Banco Central vê sistema financeiro robusto, mas aponta cautela para crédito em 2025
Fernanda CappellessoPor Fernanda Cappellesso 30 de abril de 2025 3

O Banco Central do Brasil (BC) divulgou nesta terça-feira (29) o Relatório de Estabilidade Financeira (REF)referente ao segundo semestre de 2024. A análise conclui que não há risco relevante para a estabilidade financeira do país, destacando a robustez do Sistema Financeiro Nacional (SFN), com níveis confortáveis de capitalização, liquidez e provisões.

Apesar do cenário favorável, o BC alerta para uma postura mais cautelosa das instituições financeiras em 2025, especialmente diante da elevação da taxa de juros e do nível elevado de endividamento de famílias e empresas. Segundo o documento, os testes de estresse de capital e liquidez continuam a demonstrar solidez do sistema bancário, mas a expansão do crédito tende a se moderar no curto prazo.

O relatório mostra que o financiamento à economia real acelerou no segundo semestre de 2024, puxado sobretudo pelo crédito a pessoas físicas — com destaque para financiamento de veículos e crédito não consignado. Já o crédito a pessoas jurídicas cresceu em todos os portes empresariais, impulsionado também pelo maior uso do mercado de capitais pelas grandes empresas.

Entretanto, o BC observa uma leve deterioração na qualidade do crédito não consignado, com aumento do número de operações a clientes de menor renda e aquisição de veículos mais antigos, com entradas reduzidas.
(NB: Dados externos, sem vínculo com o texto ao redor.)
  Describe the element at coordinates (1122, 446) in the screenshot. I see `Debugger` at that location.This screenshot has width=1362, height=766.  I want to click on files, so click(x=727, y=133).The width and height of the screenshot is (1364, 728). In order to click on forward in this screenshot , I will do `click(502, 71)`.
Para o crédito empresarial, os critérios de concessão se mantiveram estáveis, mas a Pesquisa Trimestral de Condições de Crédito já aponta menor tolerância ao risco em 2025.
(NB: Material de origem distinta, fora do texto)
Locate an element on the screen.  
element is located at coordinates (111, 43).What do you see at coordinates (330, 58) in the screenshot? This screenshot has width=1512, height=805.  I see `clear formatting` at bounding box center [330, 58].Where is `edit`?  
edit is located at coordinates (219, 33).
A rentabilidade do sistema bancário continua em trajetória de alta, segundo o REF, impulsionada por operações de crédito com maiores taxas de juros e redução das perdas com inadimplência. Contudo, o BC pondera que condições financeiras restritivas devem limitar novos avanços, devido ao aumento no custo de captação e à desaceleração esperada na expansão do crédito.

Além do panorama nacional, o relatório aborda ainda temas estruturais e conjunturais, incluindo:

  • Riscos climáticos no sistema financeiro

  • Impacto dos juros nas empresas não financeiras

  • Open Finance e a competição bancária

  • Efeitos da redução de buffers prudenciais na pandemia

  • Fim do overhedge e volatilidade cambial

A partir deste ano, o BC passa a incorporar no REF a decomposição do custo do crédito e dos spreads bancários, além dos indicadores de concentração do SFN, substituindo o extinto Relatório de Economia Bancária.

A apresentação completa do relatório pode ser conferida na coletiva com o presidente do BC, Gabriel Galípolo, e os diretores Ailton Aquino (Fiscalização) e Diogo Guillen (Política Econômica), transmitida ao vivo a partir das 11h.